__Text provided__
>>

2.1 Successors and Assigns. This Agreement shall be binding upon and
inure to the benefit of the parties hereto and their respective successors and
assigns. Other than as set forth in the immediately succeeding sentence, no
party may assign any of its rights, or delegate any of its duties or obligation
hereunder, under this Agreement without the prior written consent of the other
parties, and any such purported assignment or delegation shall be void ab
initio.
2.2 Dispute Resolution. Any dispute or claim arising hereunder shall
be settled by arbitration. Any party may commence arbitration by sending a
written notice of arbitration to the other party. The notice will state the
dispute with particularity. The arbitration hearing shall be commenced thirty
(30) days following the date of delivery of notice of arbitration by one party
to the other, by the American Arbitration Association ("AAA") as arbitrator. The
arbitration shall be conducted in Alexandria, Virginia in accordance with the
commercial arbitration rules promulgated by AAA, and each party shall retain the
right to cross-examine the opposing party's witnesses, either through legal
counsel, expert witnesses or both. The decision of the arbitrator shall be
final, binding and conclusive on all parties (without any right of appeal
therefrom) and shall not be subject to judicial review. As part of his decision,
the arbitrator may allocate the cost of arbitration, including fees of attorneys
and experts, as he or she deems fair and equitable in light of all relevant
circumstances. Judgment on the award rendered by the arbitrator may be entered
in any court of competent jurisdiction.

<<

__Extracted material__
>>

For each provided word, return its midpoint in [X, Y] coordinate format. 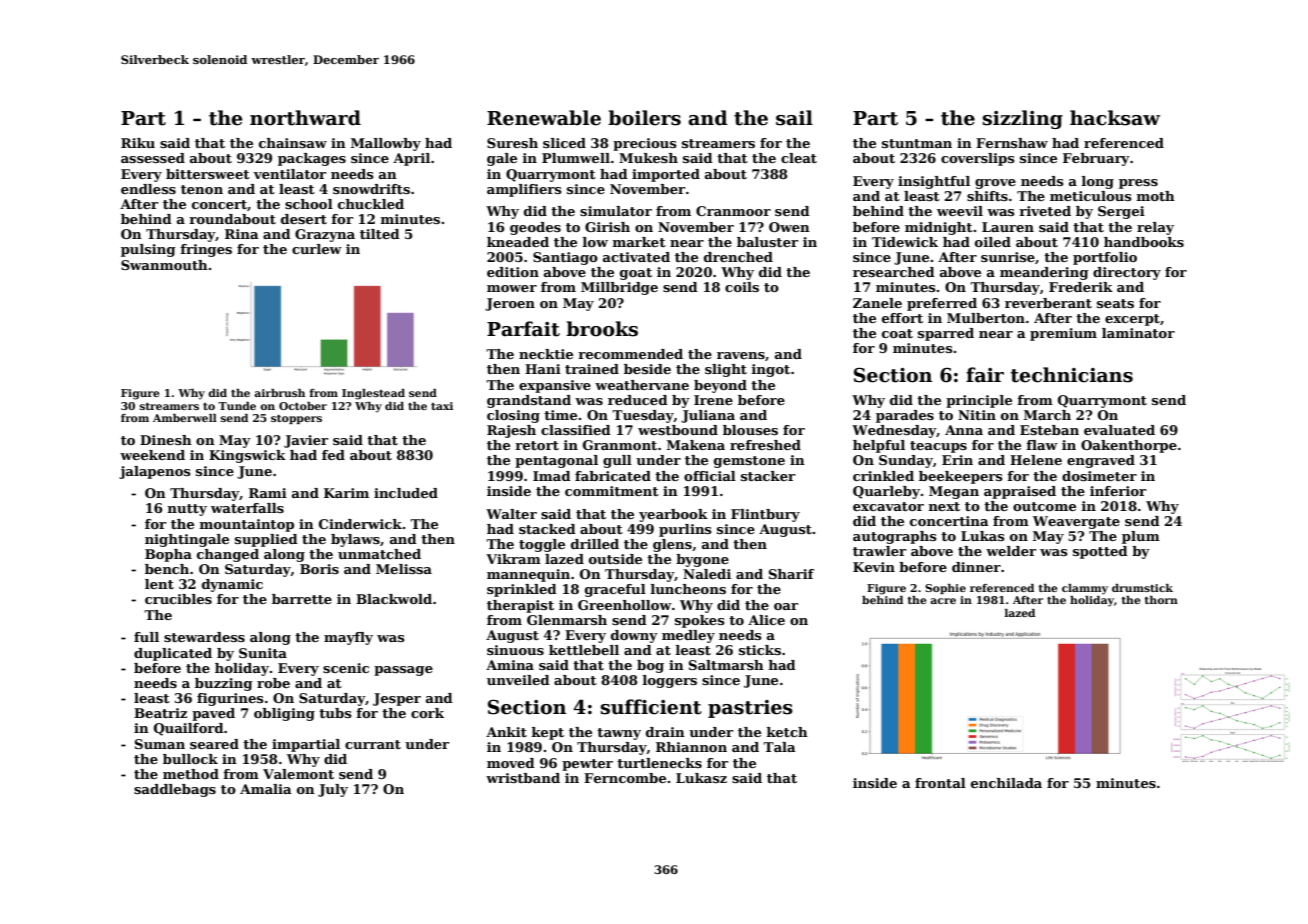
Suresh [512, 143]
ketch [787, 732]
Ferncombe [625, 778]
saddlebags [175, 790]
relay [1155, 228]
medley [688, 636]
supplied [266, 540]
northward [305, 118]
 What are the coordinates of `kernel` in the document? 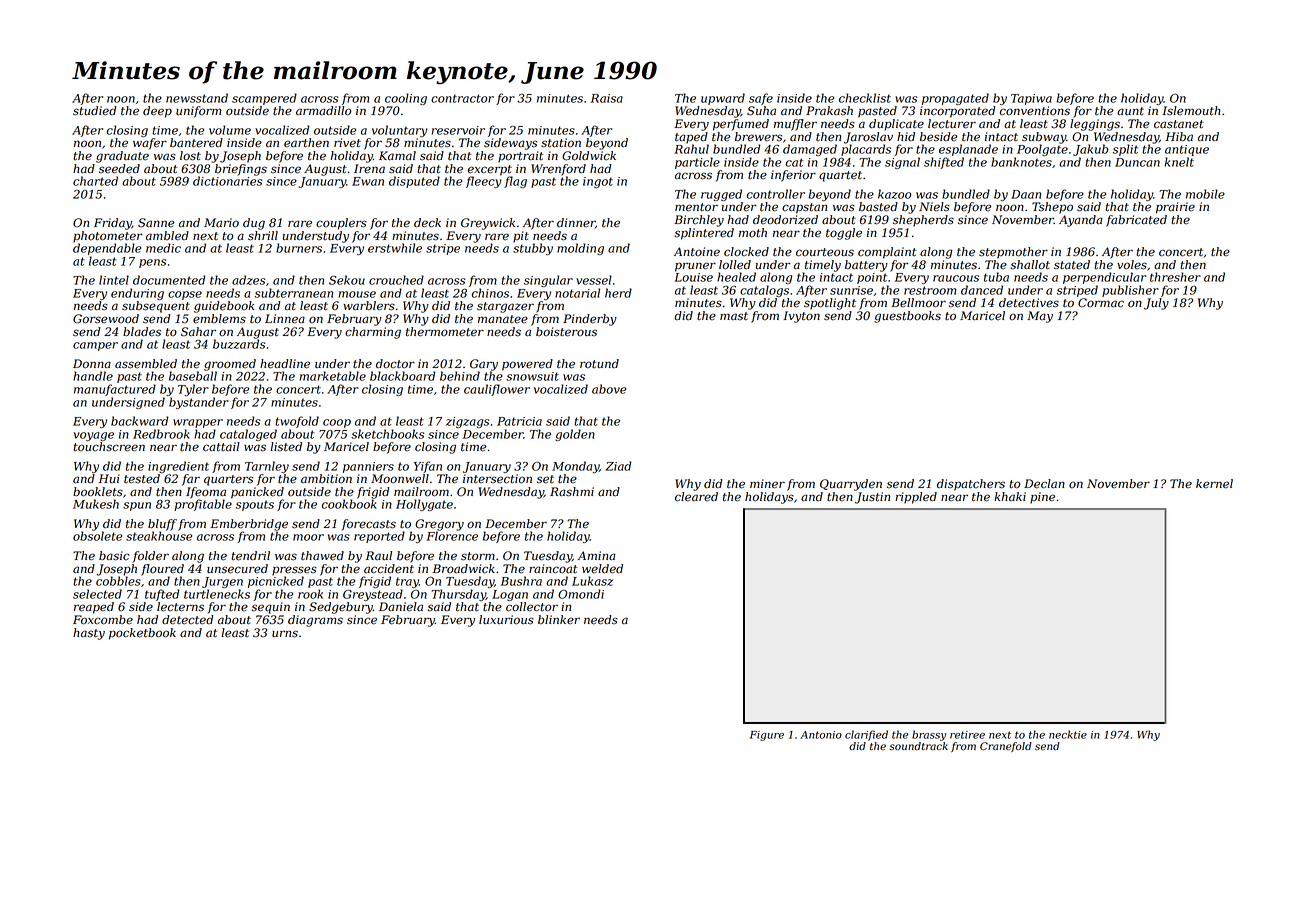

<<

In the agreement excerpt, in what city and state is the arbitration to be conducted? Rely only on the agreement excerpt, not on the listing.

Alexandria, Virginia.